▶ _O QUE SE PEDE_
No trecho sobre a ordenação de advérbios locativos, quem coordena o Projeto Integrado de que a pesquisa faz parte?

▶ _TRECHO_
================
ORDENAÇÃO DE ADVÉRBIOS LOCATIVOS
UMA PROPOSTA DE ABORDAGEM FUNCIONAL

Mariângela Rios de Oliveira (UFF)

INTRODUÇÃO

Nossa pesquisa faz parte do Projeto Integrado Ordenação de advérbios no português escrito: uma abordagem histórica, coordenado por Mário Martelotta (UFRJ). Também participam da pesquisa Maria Maura Cezario (UFRJ) e Victoria Wilson (UERJ). Trata-se de uma investigação desenvolvida no âmbito do Grupo de Estudos Discurso & Gramática, comunidade acadêmica de orientação funcionalista norte-americana que vem, ao longo de mais de uma década, dedicando-se à investigação das estruturas lingüísticas em uso no português do Brasil.

Iniciamos o estudo da ordenação de advérbios locativos no português escrito, com ênfase na comparabilidade da fase contemporânea com a fase arcaica, com o objetivo de detectar o que houve de mudança em relação à distribuição desses elementos na cláusula e o que houve de estabilidade no que diz respeito aos processos de natureza cognitiva e de natureza pragmático-discursiva que regulam suas tendências de ordenação. O estudo também prevê uma comparação entre diferentes tipos de textos brasileiros da fase contemporânea, como narrativas recontadas e experienciais, relatos de procedimento e de opinião, descrições de espaços interno e externo, entre outros, a fim de detectar diferenças no uso dos advérbios locativos na sincronia atual que possam ser associadas a estratégias relacionadas à estruturação de cada tipo de discurso.

Estamos investigando constituintes circunstanciais tais como aí, aqui, ali, lá, cá, abaixo, acima, adiante, atrás, entre outros, bem como termos locativos arcaicos, como hi, acá, aló, allo e hu. Nesses primeiros dois anos de estudo, tratamos apenas dos itens locativos, para, numa próxima etapa, nos debruçarmos sobre as locuções e demais expressões de valor adverbial locativo. Essa opção visa tornar nossa proposta viável e exeqüível, em compatibilidade com os objetivos propostos, dada a multiplicidade funcional dos itens em análise, a variedade de corpora a serem investigados e as distintas tipologias em observação.

Nossa pesquisa focaliza três aspectos dos usos dos advérbios locativos que são aparentemente distintos, mas que uma análise mais atenta revela estarem bastante relacionados: as suas tendências de ordenação, a polissemia que caracteriza seus usos e o fenômeno da gramaticalização.

Observar a ordenação dos diferentes tipos de locativos implica analisar a colocação desses constituintes, já que a categoria maior em que se inserem - a adverbial, é composta por termos de variada natureza, o que a torna mais híbrida em relação às demais do português. Além disso, observar o comportamento específico dos elementos adverbiais implica examinar a polissemia que caracteriza seus usos. Se quisermos saber como se desenvolve essa polissemia, precisamos levar em conta, além dos mecanismos de extensão metafórica e metonímica, os processos envolvidos na mudança por gramaticalização.
================
▶ _MATERIAL EXTRAÍDO_
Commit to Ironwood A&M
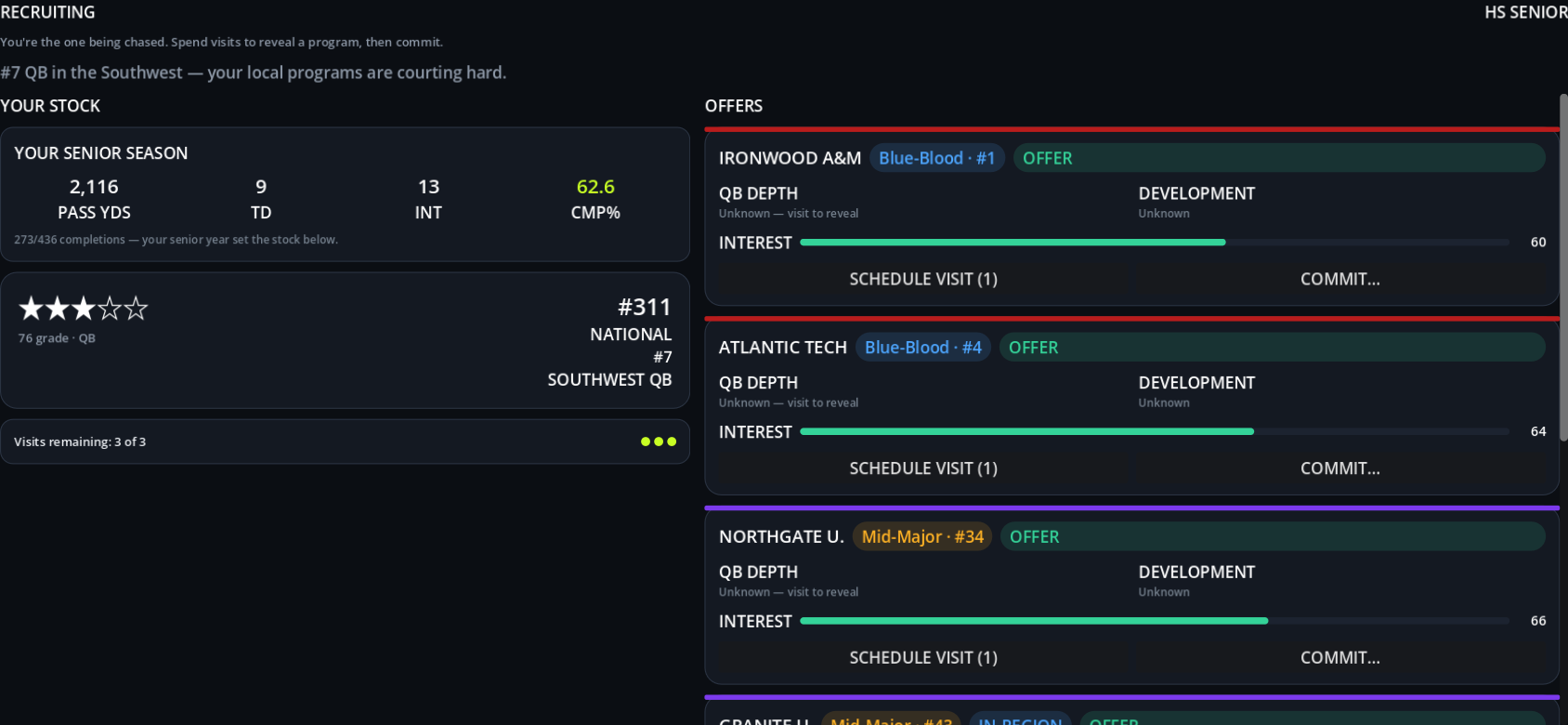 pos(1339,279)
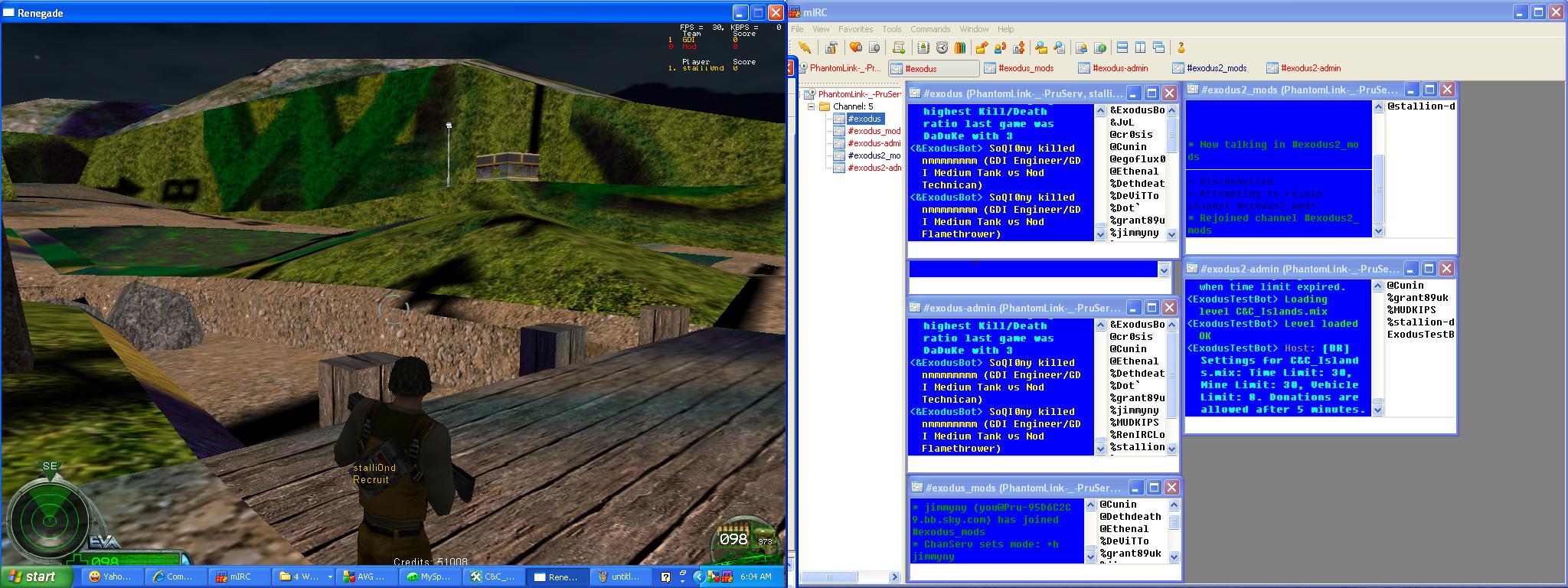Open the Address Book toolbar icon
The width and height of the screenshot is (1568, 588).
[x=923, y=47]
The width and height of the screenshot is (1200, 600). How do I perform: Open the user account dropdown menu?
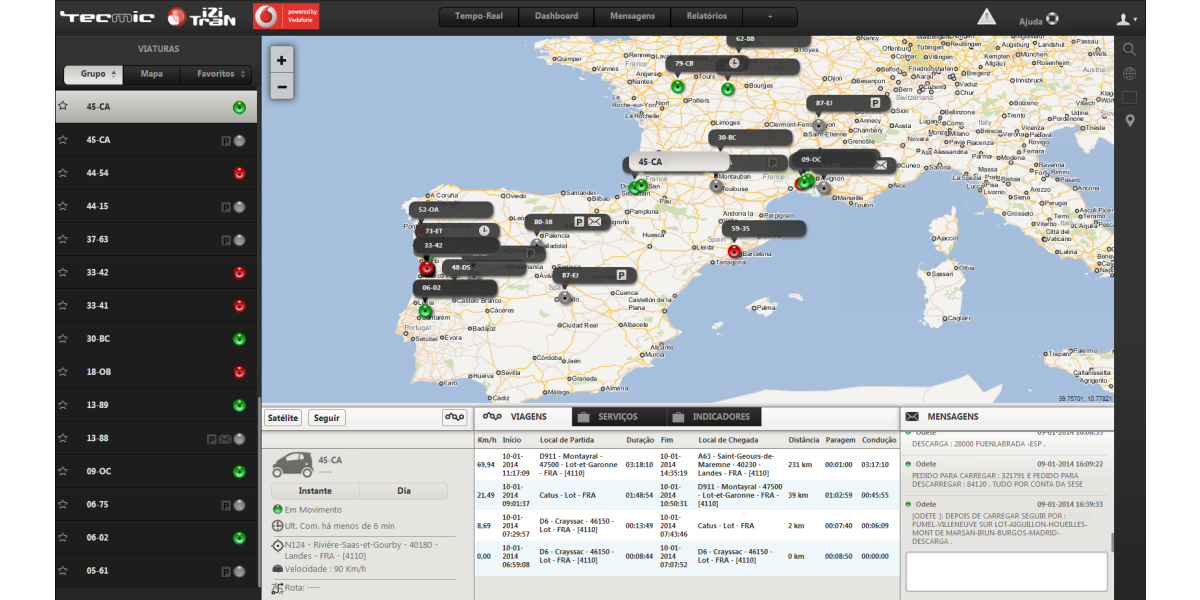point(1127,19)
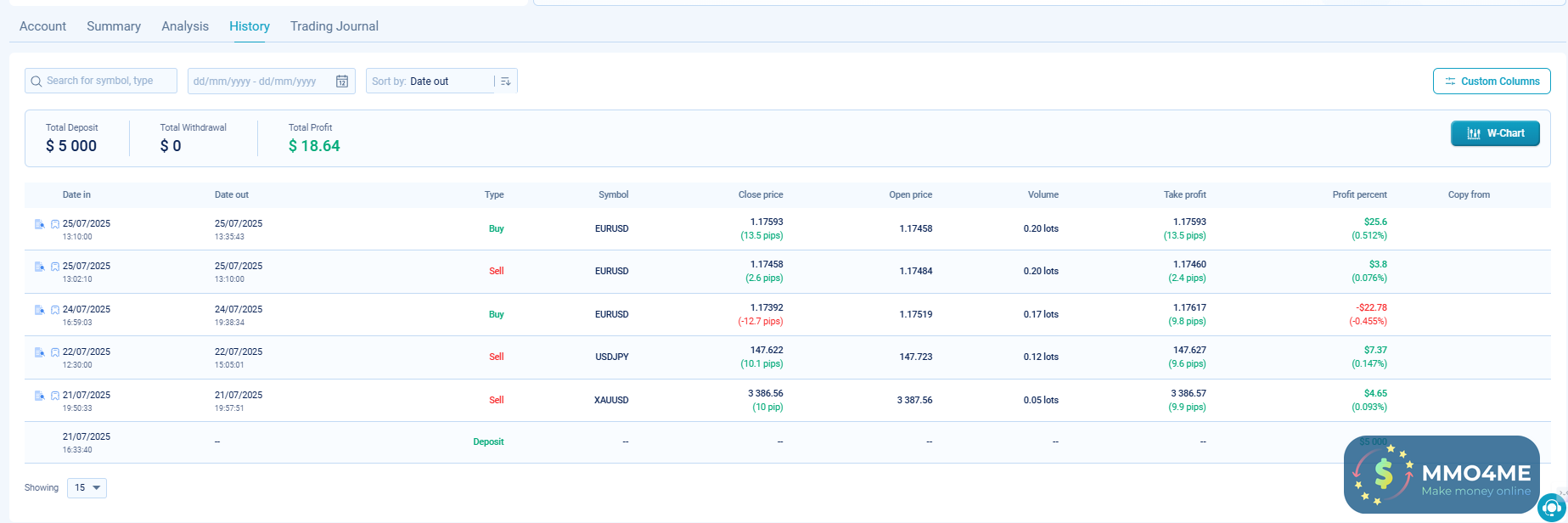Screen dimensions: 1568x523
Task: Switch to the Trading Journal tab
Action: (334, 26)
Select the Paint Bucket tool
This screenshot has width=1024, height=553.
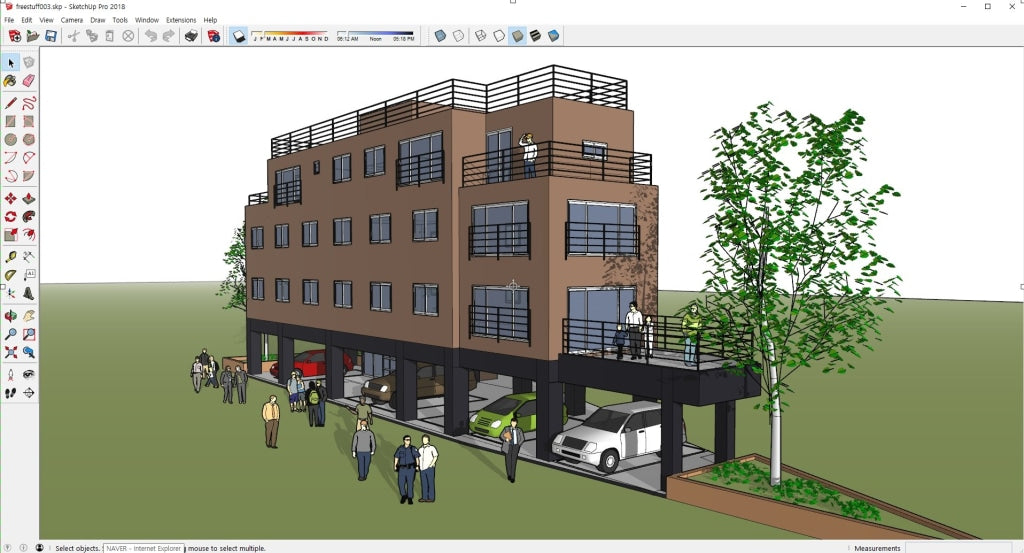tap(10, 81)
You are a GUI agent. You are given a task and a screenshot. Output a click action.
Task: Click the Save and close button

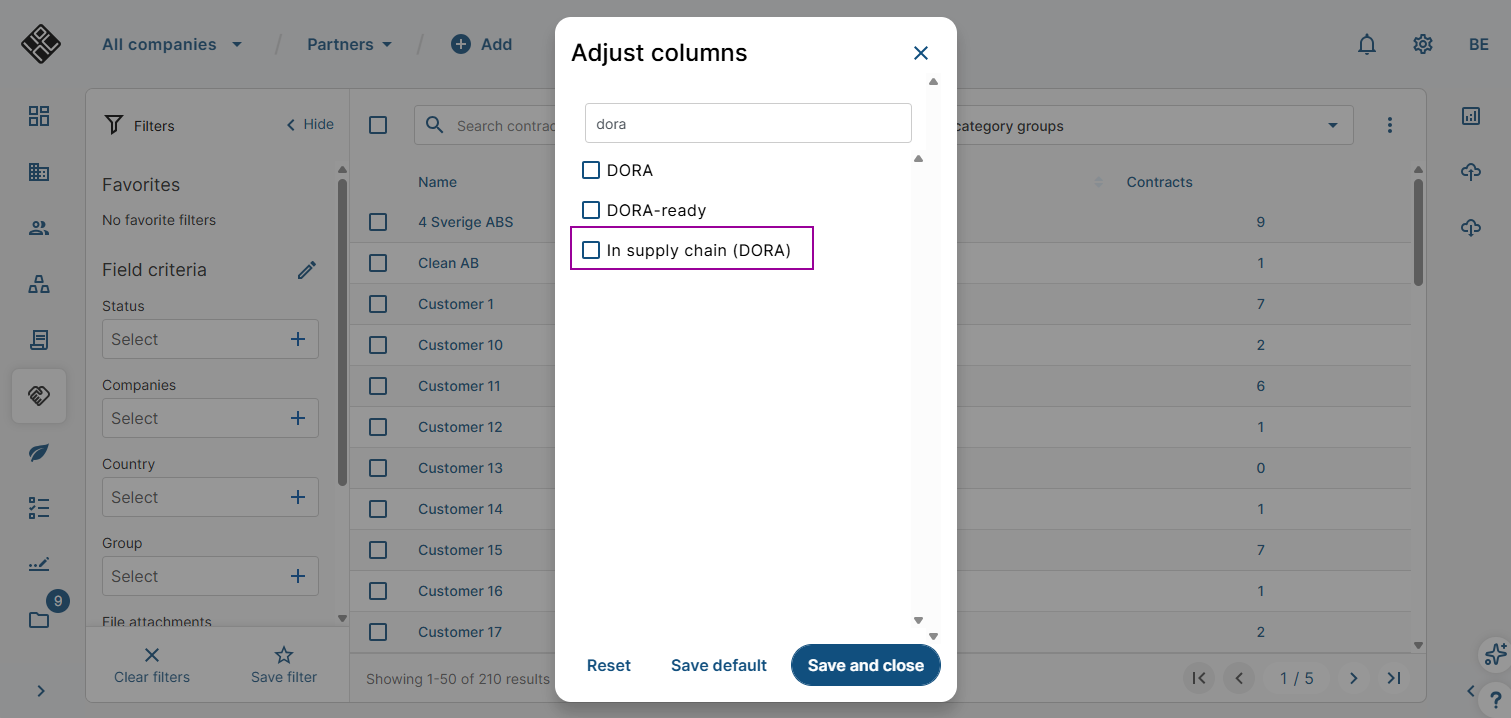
================
▶ _RESPOSTA_
Mário Martelotta (UFRJ).